Collected data entries
+-------+

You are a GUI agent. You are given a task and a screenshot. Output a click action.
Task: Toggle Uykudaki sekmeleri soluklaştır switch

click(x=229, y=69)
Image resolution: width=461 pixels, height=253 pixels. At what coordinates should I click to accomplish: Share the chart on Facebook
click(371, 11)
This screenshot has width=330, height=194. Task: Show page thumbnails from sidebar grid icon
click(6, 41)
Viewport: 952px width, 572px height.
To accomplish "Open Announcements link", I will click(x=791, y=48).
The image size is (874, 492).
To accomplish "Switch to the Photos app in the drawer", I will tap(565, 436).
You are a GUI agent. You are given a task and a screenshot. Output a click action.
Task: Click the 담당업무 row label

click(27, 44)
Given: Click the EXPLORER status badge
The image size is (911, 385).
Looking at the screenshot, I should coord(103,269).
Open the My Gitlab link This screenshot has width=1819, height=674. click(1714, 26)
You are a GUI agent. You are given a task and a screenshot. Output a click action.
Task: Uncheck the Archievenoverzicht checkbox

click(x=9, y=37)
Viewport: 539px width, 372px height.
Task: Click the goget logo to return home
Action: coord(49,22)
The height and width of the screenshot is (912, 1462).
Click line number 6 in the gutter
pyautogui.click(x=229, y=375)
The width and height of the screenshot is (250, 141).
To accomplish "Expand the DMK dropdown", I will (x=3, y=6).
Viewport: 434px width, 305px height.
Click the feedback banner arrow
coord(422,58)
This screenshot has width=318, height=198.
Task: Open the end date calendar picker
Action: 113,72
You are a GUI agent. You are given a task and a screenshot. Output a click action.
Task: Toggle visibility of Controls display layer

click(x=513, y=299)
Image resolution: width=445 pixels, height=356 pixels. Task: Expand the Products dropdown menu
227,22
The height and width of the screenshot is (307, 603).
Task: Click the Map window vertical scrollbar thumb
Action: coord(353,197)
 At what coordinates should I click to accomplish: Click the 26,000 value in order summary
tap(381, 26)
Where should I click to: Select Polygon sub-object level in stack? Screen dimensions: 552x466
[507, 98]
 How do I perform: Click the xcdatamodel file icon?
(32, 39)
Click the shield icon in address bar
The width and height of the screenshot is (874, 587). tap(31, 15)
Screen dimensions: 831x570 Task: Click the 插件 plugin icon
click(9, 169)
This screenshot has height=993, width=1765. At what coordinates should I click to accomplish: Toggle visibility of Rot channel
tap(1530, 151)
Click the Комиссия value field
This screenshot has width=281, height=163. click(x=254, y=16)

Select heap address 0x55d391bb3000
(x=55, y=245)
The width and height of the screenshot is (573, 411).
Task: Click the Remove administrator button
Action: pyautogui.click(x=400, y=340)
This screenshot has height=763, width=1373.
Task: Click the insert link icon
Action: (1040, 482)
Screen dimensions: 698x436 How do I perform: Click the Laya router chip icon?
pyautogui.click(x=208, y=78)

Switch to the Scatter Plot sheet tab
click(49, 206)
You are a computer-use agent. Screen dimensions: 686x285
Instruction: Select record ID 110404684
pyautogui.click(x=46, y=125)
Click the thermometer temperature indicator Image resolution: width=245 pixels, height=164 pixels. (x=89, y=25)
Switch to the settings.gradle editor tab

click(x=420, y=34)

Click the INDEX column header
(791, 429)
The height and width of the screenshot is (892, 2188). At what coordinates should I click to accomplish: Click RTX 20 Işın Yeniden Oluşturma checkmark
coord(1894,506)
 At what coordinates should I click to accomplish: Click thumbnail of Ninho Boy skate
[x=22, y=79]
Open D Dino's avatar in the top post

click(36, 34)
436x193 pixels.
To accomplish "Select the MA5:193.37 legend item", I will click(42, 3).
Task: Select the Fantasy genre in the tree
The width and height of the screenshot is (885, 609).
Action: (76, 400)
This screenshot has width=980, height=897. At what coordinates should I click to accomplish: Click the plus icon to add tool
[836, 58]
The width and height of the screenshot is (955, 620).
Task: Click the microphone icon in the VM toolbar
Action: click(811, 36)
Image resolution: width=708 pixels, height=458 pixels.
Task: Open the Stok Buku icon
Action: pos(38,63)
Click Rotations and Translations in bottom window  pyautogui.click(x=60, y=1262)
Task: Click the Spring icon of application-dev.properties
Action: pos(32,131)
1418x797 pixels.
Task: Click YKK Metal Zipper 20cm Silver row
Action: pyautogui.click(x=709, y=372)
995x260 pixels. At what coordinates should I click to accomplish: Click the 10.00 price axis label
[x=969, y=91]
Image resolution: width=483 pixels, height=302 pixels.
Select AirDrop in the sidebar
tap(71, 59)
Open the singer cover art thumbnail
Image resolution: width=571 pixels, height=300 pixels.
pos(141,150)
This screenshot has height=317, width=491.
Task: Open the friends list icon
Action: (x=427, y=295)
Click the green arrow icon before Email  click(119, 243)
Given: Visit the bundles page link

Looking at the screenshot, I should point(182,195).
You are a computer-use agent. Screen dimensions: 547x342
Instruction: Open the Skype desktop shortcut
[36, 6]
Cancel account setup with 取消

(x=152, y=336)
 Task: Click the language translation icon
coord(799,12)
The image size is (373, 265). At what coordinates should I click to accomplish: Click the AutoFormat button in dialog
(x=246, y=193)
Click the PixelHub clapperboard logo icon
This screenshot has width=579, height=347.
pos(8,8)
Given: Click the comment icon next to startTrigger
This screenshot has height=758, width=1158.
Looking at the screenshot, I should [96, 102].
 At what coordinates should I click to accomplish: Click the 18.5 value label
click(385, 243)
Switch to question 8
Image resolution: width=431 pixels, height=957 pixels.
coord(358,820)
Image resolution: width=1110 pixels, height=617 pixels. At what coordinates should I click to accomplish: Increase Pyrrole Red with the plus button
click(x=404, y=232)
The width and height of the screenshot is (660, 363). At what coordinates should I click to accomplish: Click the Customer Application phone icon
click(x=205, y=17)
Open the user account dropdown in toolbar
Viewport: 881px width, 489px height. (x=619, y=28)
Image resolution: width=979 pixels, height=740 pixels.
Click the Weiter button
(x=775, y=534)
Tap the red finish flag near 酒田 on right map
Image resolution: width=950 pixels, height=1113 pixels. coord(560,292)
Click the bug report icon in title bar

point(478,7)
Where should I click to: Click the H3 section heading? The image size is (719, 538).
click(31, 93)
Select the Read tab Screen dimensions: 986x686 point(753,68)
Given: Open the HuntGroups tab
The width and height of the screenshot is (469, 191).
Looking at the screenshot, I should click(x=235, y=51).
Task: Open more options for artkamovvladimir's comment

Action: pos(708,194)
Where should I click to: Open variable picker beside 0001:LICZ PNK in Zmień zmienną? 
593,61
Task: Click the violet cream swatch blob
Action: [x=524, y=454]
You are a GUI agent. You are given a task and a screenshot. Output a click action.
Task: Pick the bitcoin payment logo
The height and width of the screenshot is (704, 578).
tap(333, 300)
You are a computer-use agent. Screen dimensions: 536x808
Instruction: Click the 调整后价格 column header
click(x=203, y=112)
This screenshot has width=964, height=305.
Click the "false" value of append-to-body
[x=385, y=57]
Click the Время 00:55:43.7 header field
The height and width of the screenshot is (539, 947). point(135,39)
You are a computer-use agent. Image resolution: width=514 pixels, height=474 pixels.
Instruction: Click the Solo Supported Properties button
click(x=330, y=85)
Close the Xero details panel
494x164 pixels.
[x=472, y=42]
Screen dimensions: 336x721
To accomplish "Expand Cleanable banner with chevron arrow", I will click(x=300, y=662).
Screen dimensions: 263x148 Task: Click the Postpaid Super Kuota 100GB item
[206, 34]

+-------+

Problem description: Work out how many lines in the records hold the word "will", and answer with that number alone.

Your solution: 5